■ EXERCISE DETAILS ■
Each line of the data below containing "Viewport" needs to be listed.

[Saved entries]
☆ ☆ ☆

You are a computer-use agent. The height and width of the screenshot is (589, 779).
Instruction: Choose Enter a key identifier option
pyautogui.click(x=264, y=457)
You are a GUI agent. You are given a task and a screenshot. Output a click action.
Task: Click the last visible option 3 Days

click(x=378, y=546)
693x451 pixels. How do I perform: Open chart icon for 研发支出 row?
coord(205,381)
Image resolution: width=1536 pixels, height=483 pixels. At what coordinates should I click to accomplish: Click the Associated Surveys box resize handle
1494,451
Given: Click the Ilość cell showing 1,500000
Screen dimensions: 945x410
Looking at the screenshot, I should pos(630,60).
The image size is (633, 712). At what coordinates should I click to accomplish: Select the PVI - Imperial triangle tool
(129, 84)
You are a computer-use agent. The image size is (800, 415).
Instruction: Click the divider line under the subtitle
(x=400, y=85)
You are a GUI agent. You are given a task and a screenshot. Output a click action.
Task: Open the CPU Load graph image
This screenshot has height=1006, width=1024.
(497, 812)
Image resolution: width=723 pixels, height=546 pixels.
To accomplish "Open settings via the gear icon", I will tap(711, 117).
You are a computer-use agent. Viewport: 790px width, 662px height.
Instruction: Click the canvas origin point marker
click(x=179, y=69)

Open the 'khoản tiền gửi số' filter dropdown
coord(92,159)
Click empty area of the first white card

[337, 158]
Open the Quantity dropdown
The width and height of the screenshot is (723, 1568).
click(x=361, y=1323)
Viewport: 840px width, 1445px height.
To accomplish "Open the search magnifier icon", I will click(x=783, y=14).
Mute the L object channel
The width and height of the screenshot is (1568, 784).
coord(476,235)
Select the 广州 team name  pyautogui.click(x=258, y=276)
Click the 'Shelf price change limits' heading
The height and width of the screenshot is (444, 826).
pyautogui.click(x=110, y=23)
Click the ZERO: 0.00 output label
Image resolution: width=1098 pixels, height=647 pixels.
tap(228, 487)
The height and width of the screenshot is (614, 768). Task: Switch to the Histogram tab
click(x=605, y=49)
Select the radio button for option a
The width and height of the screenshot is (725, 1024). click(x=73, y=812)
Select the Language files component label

☆ ☆ ☆

■ WRITTEN ANSWER ■
You are a computer-use agent. Viewport: 790px width, 662px height.
Viewport: 840px width, 1445px height.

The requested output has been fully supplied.